» DIRECTIONS FOR THIS TASK
Copy out all the rows below again, replacing every "particular" with "specific" and leaving everything else as it is.
= Beginning of Section =
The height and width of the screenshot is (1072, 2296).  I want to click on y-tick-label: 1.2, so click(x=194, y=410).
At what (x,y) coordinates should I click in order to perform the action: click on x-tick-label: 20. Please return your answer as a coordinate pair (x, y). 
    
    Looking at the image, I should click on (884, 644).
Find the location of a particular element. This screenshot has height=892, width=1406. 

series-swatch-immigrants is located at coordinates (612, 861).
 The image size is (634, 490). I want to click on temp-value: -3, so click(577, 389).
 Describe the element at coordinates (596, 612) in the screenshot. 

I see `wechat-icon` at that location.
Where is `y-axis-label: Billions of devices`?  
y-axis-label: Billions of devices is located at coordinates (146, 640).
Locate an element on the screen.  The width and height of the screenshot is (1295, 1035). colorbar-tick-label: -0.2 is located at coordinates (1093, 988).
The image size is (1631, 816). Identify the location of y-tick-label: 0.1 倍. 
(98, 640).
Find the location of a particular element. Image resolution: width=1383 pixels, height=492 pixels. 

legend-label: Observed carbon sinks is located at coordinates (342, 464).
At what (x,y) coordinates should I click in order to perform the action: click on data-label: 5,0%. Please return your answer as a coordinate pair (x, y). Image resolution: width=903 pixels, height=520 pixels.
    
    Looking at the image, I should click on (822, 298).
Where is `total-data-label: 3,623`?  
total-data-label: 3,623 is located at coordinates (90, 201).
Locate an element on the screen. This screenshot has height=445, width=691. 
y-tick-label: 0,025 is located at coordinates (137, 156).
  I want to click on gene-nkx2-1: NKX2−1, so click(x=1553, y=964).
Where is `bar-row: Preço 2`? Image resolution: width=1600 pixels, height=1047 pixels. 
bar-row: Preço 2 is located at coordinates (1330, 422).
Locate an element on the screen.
= End of Section =
» OUTPUT FOR THIS TASK
The height and width of the screenshot is (1072, 2296).  I want to click on y-tick-label: 1.2, so click(x=194, y=410).
At what (x,y) coordinates should I click in order to perform the action: click on x-tick-label: 20. Please return your answer as a coordinate pair (x, y). 
    
    Looking at the image, I should click on (884, 644).
Find the location of a specific element. This screenshot has height=892, width=1406. 

series-swatch-immigrants is located at coordinates (612, 861).
 The image size is (634, 490). I want to click on temp-value: -3, so click(577, 389).
 Describe the element at coordinates (596, 612) in the screenshot. 

I see `wechat-icon` at that location.
Where is `y-axis-label: Billions of devices`?  
y-axis-label: Billions of devices is located at coordinates (146, 640).
Locate an element on the screen.  The width and height of the screenshot is (1295, 1035). colorbar-tick-label: -0.2 is located at coordinates (1093, 988).
The image size is (1631, 816). Identify the location of y-tick-label: 0.1 倍. 
(98, 640).
Find the location of a specific element. Image resolution: width=1383 pixels, height=492 pixels. 

legend-label: Observed carbon sinks is located at coordinates (342, 464).
At what (x,y) coordinates should I click in order to perform the action: click on data-label: 5,0%. Please return your answer as a coordinate pair (x, y). Image resolution: width=903 pixels, height=520 pixels.
    
    Looking at the image, I should click on (822, 298).
Where is `total-data-label: 3,623`?  
total-data-label: 3,623 is located at coordinates (90, 201).
Locate an element on the screen. This screenshot has height=445, width=691. 
y-tick-label: 0,025 is located at coordinates (137, 156).
  I want to click on gene-nkx2-1: NKX2−1, so click(x=1553, y=964).
Where is `bar-row: Preço 2`? Image resolution: width=1600 pixels, height=1047 pixels. 
bar-row: Preço 2 is located at coordinates (1330, 422).
Locate an element on the screen.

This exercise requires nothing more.